In a few situations, money can be withdrawn early without penalties.
With both Roth and traditional IRAs, the account holder can begin taking “qualified distributions” (read: penalty-free) at age 59 ½. Any earlier, and withdrawals will be subject to income tax and a 10% early withdrawal penalty. There are, however, a few special cases where early withdrawals are exempt from penalties:
- First-time home buyers can withdraw up to $10,000 penalty- and tax-free to finance their purchase. This exception applies to both Roth and traditional IRAs, with one catch: You have to have held the account for at least five years prior to purchasing your home.
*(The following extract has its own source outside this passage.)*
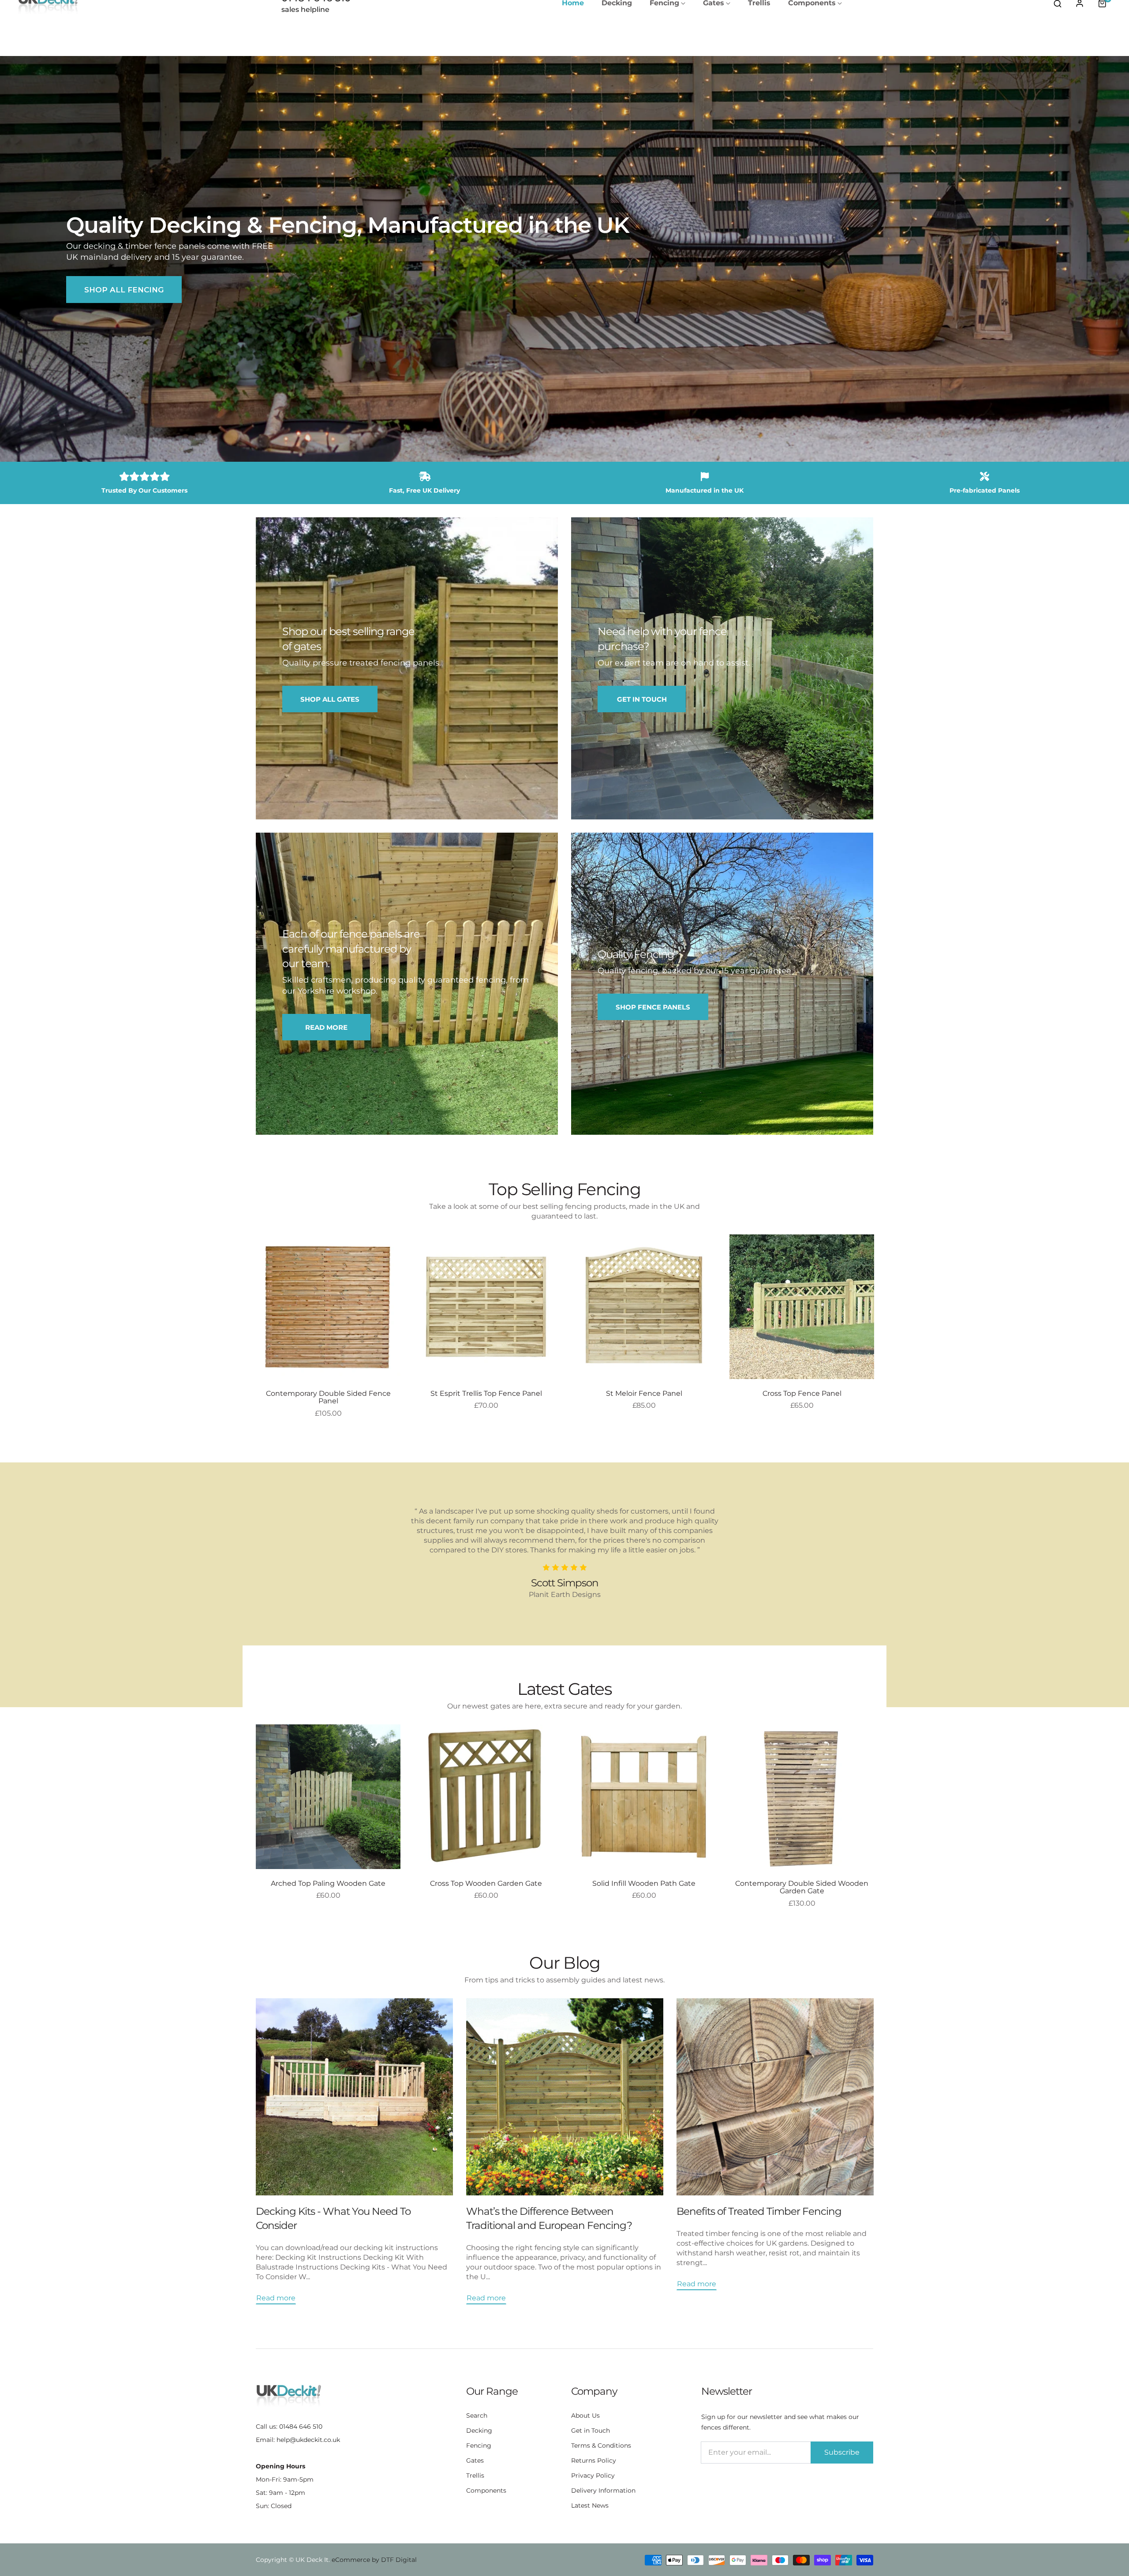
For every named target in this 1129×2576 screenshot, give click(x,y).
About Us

- Students and parents can take money out to cover qualified education expenses; these generally include tuition, books, supplies, equipment, and room & board. Money taken out for education will taxed, but is exempt from the 10% early withdrawal penalty.
- In case of emergencies like disability, death, or pressing medical needs of the account holder, money may be able to be taken out tax- and penalty free.